L’addebito delle spese processuali non si fraziona secondo l’esito delle varie fasi del giudizio, ma va riferito unitariamente all’esito finale della lite, senza che rilevi che in qualche grado o fase del giudizio la parte poi soccombente abbia conseguito un esito a sé favorevole

La vicenda

La vicenda trae origine da una pronuncia di omologazione del concordato preventivo, emessa dal Tribunale di Velletri, in primo grado e confermata in appello.
Con ricorso per Cassazione la parte ricorrente denunciava la sentenza del giudice del rinvio, per aver tra gli altri motivi, posto a suo carico le spese del giudizio di legittimità, sebbene la Corte di Cassazione avesse accolto il ricorso da lui proposto.

La materia del contendere

Si discute in materia di spese processuali e dei criteri di addebito delle stesse.
Il caso è quello di un processo giunto in Cassazione e poi riassunto dinanzi alla Corte di merito, a seguito di rinvio operato dai giudici di legittimità.
Ci si domanda in altre parole, se il giudice del rinvio debba attenersi al principio della soccombenza applicato all’esito del giudizio definitivo o ai singoli gradi di giudizio?
Già in passato, la Corte di Cassazione si era pronunciata al riguardo, affermando che «Il principio della soccombenza non può essere derogato nel caso in cui la parte risulti parzialmente vittoriosa e il giudice, non avvalendosi del potere discrezionale di compensazione delle spese, la condanni alle spese di lite sopportate dall’altra parte che, invece, è risultata parzialmente soccombente.

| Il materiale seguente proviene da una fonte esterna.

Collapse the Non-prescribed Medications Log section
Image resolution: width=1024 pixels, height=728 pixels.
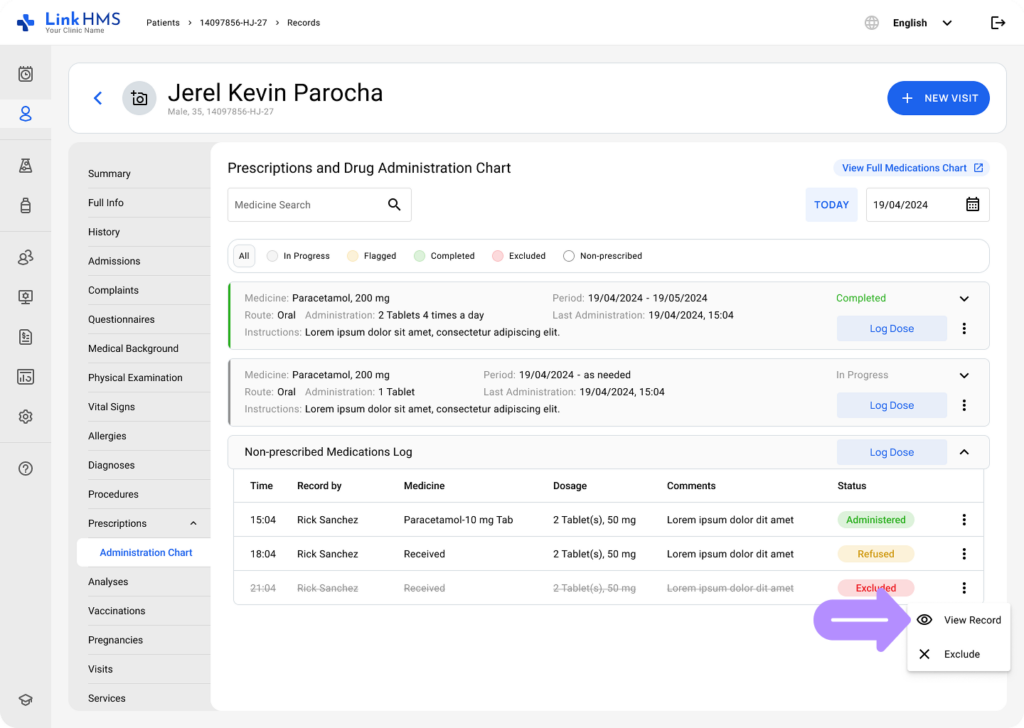click(964, 452)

Ed invero, è ricorrente, in giurisprudenza, l’affermazione secondo cui il principio della soccombenza è violato solo se il giudice pone le spese a carico della parte interamente vittoriosa, potendo ogni altra statuizione trovare sostegno a seconda dei casi, nel combinato disposto degli articoli 91 e 92 cod.proc.civ». 
Si è anche detto che «Il principio della soccombenza riceve un’apparente diversa applicazione, solo con riguardo al giudizio di impugnazione, da intendersi come una fase di un giudizio il cui esito è da valutare in sede finale e globale. In quest’ultimo caso, infatti, il criterio della soccombenza, al fine di attribuire l’onere delle spese processuali non si fraziona secondo l’esito delle varie fasi del giudizio, ma va riferito unitariamente all’esito finale della lite, senza che rilevi che in qualche grado o fase del giudizio la parte poi soccombente abbia conseguito un esito a sé favorevole».

Il principio di diritto

Ebbene, con la sentenza in commento, i giudici della Suprema Corte hanno inteso proprio dar seguito a quest’ultimo orientamento; e così hanno ribadito il seguente principio di diritto: “in tema di spese processuali, il giudice del rinvio, cui la causa sia stata rimessa anche per provvedere sulle spese del giudizio di legittimità, si deve attenere al principio della soccombenza applicato all’esito globale del processo, piuttosto che ai diversi gradi del giudizio ed al loro risultato, sicché non deve liquidare le spese con riferimento a ciascuna fase processuale; ma, in relazione all’esito finale della lite, può legittimamente pervenire ad un provvedimento di compensazione delle spese, totale o parziale, ovvero, addirittura, condannare la parte vittoriosa nel giudizio di cassazione, e, tuttavia, complessivamente soccombente, al rimborso delle stesse in favore della controparte (Cass. 9 ottobre 2015, n. 20289)”.